Par latribune.fr  |   |  1024  mots
La différence de salaire entre femmes et hommes peut dépasser 25% si l'on tient compte du nombre d'heures travaillées, selon l'Insee. (Crédits : REUTERS/Benoit Tessier)
Les femmes commencent à « travailler gratuitement » à partir de 11h25 ce lundi 6 novembre. Et ce, jusqu'à la fin de l'année, selon la lettre d'information féministe Les Glorieuses, qui dénonce les inégalités salariales persistantes entre les femmes et les hommes. Le salaire des femmes est, en moyenne, 15,4% inférieur à celui des hommes. Si l’écart s’est légèrement réduit comparé à l’année précédente, la situation stagne néanmoins au regard des résultats des huit dernières années. Des pistes pour le réduire existent pourtant.
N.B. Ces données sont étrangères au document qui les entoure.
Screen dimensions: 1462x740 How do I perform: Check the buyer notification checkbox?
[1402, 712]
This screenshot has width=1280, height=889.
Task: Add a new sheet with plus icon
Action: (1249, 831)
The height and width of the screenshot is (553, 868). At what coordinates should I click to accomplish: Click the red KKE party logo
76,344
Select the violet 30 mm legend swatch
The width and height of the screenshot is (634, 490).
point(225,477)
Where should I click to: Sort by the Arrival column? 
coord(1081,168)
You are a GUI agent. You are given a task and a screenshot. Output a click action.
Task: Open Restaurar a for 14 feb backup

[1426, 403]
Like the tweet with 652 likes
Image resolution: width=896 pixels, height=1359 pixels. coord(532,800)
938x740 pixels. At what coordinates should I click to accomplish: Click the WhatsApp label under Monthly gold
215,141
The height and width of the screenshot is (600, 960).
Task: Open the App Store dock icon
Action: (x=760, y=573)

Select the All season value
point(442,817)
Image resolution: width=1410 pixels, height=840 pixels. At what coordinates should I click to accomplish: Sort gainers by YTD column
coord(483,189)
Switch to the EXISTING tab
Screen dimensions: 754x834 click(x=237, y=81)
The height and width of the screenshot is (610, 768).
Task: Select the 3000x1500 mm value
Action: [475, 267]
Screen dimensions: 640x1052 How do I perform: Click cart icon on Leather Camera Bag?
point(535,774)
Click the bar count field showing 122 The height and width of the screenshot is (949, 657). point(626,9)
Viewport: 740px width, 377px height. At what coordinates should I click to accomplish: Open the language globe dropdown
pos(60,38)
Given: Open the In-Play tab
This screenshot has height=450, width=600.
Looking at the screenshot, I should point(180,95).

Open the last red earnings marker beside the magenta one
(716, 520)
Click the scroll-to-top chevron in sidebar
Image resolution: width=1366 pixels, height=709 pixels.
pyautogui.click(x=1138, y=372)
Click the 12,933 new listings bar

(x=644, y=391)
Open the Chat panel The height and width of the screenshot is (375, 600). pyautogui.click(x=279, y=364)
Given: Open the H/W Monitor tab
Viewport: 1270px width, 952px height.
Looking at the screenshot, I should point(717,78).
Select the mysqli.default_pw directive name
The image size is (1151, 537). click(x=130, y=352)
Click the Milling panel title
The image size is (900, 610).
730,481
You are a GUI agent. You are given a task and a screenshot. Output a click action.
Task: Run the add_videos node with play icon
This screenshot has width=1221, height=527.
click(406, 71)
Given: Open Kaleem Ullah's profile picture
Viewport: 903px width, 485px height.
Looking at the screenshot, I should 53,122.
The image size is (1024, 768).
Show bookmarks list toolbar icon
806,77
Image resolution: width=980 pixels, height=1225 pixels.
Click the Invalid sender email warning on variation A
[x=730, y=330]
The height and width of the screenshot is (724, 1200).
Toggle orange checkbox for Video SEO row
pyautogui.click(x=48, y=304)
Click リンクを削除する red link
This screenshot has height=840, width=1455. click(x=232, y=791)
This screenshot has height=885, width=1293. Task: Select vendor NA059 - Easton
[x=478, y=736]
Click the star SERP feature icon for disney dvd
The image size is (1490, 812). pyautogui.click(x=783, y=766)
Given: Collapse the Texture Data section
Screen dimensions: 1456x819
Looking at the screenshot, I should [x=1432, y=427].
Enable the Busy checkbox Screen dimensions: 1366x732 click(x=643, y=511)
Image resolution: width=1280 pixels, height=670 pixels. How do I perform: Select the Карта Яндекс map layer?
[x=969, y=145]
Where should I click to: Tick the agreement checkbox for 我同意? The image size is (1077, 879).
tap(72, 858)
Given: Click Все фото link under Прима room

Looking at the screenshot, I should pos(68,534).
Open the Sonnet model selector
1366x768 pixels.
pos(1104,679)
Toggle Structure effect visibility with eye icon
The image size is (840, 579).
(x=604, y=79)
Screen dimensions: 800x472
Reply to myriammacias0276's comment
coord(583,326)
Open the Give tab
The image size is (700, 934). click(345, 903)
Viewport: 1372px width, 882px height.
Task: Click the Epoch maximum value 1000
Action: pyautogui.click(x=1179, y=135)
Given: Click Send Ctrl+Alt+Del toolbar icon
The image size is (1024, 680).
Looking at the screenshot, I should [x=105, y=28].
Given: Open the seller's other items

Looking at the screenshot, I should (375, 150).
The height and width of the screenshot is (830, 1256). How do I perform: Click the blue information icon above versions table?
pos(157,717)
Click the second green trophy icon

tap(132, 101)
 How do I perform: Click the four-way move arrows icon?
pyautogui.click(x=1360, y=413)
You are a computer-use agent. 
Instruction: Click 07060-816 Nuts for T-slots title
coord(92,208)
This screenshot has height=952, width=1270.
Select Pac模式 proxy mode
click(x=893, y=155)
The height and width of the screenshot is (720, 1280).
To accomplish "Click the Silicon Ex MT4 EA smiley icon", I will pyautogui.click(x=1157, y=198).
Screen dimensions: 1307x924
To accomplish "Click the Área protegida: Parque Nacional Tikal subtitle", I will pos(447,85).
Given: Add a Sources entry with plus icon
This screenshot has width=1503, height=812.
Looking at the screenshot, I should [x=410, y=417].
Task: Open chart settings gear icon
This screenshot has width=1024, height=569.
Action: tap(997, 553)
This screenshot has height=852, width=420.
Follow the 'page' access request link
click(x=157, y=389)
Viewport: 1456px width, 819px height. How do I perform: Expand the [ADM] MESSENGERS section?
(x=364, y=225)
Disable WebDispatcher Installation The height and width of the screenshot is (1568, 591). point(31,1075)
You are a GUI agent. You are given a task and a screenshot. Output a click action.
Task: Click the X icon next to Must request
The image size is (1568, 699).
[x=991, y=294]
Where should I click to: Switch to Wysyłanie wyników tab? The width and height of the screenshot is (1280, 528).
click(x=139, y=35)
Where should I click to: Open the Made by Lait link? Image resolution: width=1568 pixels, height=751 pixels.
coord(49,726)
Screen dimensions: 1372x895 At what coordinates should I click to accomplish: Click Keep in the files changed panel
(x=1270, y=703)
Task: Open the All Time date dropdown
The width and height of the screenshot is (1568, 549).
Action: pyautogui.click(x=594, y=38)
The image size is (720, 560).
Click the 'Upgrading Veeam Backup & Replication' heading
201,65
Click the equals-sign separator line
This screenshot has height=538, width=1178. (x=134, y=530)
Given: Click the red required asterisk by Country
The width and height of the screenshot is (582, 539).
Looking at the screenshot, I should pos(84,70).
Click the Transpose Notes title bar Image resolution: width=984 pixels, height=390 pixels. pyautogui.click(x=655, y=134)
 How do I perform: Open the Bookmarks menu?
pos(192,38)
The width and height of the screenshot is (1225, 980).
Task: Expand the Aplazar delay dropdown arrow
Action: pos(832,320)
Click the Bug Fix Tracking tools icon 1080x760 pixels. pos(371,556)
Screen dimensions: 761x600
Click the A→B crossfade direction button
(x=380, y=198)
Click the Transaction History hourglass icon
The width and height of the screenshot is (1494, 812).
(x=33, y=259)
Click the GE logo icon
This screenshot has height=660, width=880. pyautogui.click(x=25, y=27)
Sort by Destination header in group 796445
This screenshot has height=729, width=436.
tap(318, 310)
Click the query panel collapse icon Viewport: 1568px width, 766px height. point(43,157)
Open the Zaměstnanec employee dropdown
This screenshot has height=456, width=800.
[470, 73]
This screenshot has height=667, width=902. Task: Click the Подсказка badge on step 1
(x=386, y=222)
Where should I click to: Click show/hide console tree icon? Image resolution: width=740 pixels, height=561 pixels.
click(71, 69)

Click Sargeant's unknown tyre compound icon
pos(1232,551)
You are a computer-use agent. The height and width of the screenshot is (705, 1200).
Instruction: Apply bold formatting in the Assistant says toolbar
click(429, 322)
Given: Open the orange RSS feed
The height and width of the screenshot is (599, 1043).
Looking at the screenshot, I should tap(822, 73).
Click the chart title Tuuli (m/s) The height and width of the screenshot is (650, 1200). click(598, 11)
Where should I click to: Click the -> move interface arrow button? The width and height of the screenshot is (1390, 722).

[Article publié le lundi 6 novembre à 8h09, mis à jour à 10h14] Le salaire des femmes est inférieur à celui des hommes. Une réalité bien connue à laquelle Les Glorieuses donne plus de concret chaque année. Cette lettre d'information féministe chiffre depuis huit ans le jour et l'heure à partir desquels les femmes commencent à « travailler gratuitement ». Concrètement en 2023, les femmes « pourraient s'arrêter de travailler le 6 novembre à 11h25 si elles étaient payées avec un taux horaire moyen similaire aux hommes tout en gagnant ce qu'elles gagnent aujourd'hui, toujours en moyenne, à l'année », relève la newsletter dans un communiqué.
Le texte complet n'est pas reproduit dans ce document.